Conseguentemente, la censura – con la quale il ricorrente afferma che la Corte romana ha ritenuto la sufficienza della conoscibilità e non, invece, dell’effettiva conoscenza dello stato di insolvenza dell’impresa fallita – rimasta priva del necessario sostegno di concreti elementi probatori, risulta meramente astratta di fronte della ratio deciderteli della sentenza impugnata, secondo cui la sussistenza della prova della scientia decoctionis emerge dalle concorrenti circostanze che a carico dell’impresa B. esistevano numerose procedure esecutive mobiliari ed immobiliari promosse fin dal 1992, decreti ingiuntivi pronunciati fin dal 1990, protesti di titoli di credito elevati fin dal 1992, dovendosi peraltro tener conto della pubblicazione del decreto di apertura della procedura di concordato preventivo in data 21 dicembre 1992.
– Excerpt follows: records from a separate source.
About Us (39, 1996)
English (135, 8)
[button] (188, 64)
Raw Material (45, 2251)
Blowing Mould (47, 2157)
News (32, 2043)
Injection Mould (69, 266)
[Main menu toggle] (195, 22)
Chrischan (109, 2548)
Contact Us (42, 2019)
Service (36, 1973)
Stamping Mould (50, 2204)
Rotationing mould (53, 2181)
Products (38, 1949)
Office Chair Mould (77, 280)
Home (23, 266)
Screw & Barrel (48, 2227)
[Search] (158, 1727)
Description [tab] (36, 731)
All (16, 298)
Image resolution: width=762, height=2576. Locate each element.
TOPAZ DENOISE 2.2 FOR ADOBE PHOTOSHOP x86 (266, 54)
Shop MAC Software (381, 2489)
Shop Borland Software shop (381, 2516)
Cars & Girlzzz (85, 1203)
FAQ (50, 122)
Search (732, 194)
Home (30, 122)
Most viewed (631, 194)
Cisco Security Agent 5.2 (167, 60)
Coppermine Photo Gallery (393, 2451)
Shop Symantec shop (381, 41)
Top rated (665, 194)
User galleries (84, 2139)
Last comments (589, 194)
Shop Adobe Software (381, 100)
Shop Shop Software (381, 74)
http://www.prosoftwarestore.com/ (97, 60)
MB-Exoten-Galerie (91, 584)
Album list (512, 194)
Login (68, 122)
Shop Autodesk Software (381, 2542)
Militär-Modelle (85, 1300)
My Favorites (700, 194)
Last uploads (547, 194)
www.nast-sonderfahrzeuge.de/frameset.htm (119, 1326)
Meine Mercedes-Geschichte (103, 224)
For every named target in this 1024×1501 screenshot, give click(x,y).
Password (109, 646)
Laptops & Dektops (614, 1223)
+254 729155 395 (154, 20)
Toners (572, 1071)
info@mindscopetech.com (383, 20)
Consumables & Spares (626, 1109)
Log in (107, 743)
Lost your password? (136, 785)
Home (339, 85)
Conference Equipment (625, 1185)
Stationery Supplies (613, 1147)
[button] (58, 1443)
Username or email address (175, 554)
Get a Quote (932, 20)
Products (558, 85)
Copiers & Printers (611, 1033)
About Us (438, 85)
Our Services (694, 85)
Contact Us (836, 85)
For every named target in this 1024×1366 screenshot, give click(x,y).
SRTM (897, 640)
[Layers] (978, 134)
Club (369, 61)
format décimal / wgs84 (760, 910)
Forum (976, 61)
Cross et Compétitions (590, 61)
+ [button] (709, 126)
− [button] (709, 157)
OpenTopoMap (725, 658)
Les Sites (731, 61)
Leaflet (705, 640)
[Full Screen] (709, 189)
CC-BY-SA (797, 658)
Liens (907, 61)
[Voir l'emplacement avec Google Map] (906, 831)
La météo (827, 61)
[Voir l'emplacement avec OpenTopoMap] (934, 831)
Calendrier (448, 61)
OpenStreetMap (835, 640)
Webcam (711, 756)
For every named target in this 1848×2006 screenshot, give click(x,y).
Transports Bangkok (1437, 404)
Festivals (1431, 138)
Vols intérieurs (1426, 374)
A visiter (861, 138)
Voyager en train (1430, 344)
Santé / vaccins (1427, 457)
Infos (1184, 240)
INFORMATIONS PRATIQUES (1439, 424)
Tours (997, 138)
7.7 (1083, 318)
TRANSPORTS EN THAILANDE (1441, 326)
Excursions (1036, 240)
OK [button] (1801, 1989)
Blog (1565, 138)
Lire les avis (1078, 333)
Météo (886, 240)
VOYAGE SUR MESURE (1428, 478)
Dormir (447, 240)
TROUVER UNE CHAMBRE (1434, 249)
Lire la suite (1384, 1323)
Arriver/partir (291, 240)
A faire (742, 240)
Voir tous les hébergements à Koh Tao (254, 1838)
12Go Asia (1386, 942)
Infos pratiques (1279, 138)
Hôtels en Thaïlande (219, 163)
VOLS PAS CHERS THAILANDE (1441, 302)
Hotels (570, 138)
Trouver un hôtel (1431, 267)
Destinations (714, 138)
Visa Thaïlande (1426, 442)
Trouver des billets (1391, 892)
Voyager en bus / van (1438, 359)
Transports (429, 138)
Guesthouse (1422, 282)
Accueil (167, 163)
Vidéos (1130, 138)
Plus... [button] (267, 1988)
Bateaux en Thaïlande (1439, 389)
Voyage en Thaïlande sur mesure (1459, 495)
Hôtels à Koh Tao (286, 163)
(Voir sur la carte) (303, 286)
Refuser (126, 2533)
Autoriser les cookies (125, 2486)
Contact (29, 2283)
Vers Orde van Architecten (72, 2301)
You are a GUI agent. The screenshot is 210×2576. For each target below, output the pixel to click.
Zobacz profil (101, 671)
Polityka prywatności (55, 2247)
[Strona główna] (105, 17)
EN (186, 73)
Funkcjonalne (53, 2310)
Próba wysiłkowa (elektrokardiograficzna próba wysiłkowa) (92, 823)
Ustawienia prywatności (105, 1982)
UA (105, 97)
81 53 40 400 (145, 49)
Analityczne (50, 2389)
Con ciò la Corte romana ha correttamente applicato il costante principio affermato da questa Corte, per il quale, in materia di revocatoria fallimentare, se la conoscenza da parte del terzo contraente dello stato d’insolvenza dell’imprenditore deve essere effettiva e non meramente potenziale, assumendo rilievo la concreta situazione psicologica della parte nel momento dell’atto impugnato e non anche la semplice conoscibilità oggettiva ed astratta delle condizioni economiche della controparte, tuttavia, poichè la legge non pone limiti in ordine ai mezzi a cui può essere affidato l’assolvimento dell’onere della prova da parte del curatore, gli elementi nei quali si concreta la conoscibilità possono costituire elementi indiziari da cui legittimamente desumere la scientia decoctionis (cfr., ex plurimis, la sentenza n. 10209 del 2009).

3. – Le spese seguono la soccombenza e vengono liquidate nel dispositivo.

P.Q.M.

Rigetta il ricorso e condanna il ricorrente alle spese, che liquida in complessivi Euro 4.200,00, ivi compresi Euro 200,00 per esborsi, oltre le spese generali e gli accessori come per legge.

Così deciso in Roma, nella Camera di consiglio della Sezione Prima Civile, il 11 gennaio 2011.